> YOUR ASSIGNMENT:
Quote exactly the lines spanning from the top of the data below to the line that contains "Given: Click the Extensions puzzle piece icon", including both.

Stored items
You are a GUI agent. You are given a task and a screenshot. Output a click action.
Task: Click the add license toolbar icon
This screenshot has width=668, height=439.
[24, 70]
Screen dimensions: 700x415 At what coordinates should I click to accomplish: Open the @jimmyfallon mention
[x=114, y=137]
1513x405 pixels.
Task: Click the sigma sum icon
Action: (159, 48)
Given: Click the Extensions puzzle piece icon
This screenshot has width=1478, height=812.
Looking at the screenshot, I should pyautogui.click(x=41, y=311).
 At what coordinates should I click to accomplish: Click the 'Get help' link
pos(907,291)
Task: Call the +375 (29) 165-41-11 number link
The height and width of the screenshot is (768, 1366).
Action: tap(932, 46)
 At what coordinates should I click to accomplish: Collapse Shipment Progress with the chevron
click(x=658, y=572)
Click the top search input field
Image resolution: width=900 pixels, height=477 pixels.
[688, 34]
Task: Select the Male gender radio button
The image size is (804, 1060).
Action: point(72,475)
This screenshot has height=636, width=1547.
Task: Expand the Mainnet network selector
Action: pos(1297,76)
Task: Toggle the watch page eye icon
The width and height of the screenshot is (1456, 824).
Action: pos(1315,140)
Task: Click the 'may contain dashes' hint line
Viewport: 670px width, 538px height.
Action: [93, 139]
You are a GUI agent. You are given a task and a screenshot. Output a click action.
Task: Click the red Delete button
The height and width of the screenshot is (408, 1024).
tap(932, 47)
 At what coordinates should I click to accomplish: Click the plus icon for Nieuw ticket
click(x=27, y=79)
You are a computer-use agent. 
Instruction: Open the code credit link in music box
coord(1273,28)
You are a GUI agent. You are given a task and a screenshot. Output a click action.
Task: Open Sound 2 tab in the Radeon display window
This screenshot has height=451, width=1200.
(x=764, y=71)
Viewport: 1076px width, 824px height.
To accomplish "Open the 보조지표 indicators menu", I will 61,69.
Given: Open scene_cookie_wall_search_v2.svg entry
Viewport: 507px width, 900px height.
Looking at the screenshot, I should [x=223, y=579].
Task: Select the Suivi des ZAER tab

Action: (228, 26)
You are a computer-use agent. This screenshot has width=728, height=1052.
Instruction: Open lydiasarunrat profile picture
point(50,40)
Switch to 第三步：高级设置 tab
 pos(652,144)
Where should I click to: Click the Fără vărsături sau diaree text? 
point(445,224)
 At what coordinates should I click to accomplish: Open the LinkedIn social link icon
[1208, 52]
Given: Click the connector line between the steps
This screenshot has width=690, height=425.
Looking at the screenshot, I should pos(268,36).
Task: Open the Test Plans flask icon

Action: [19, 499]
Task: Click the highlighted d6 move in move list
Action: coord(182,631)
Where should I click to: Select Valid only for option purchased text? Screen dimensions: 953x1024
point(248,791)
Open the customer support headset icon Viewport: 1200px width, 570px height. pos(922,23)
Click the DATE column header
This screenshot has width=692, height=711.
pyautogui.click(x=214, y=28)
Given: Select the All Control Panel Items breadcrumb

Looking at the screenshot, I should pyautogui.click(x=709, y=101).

> RESULT OF THE TASK:
You are a GUI agent. You are given a task and a screenshot. Output a click action.
Task: Click the add license toolbar icon
This screenshot has width=668, height=439.
[24, 70]
Screen dimensions: 700x415 At what coordinates should I click to accomplish: Open the @jimmyfallon mention
[x=114, y=137]
1513x405 pixels.
Task: Click the sigma sum icon
Action: (159, 48)
Given: Click the Extensions puzzle piece icon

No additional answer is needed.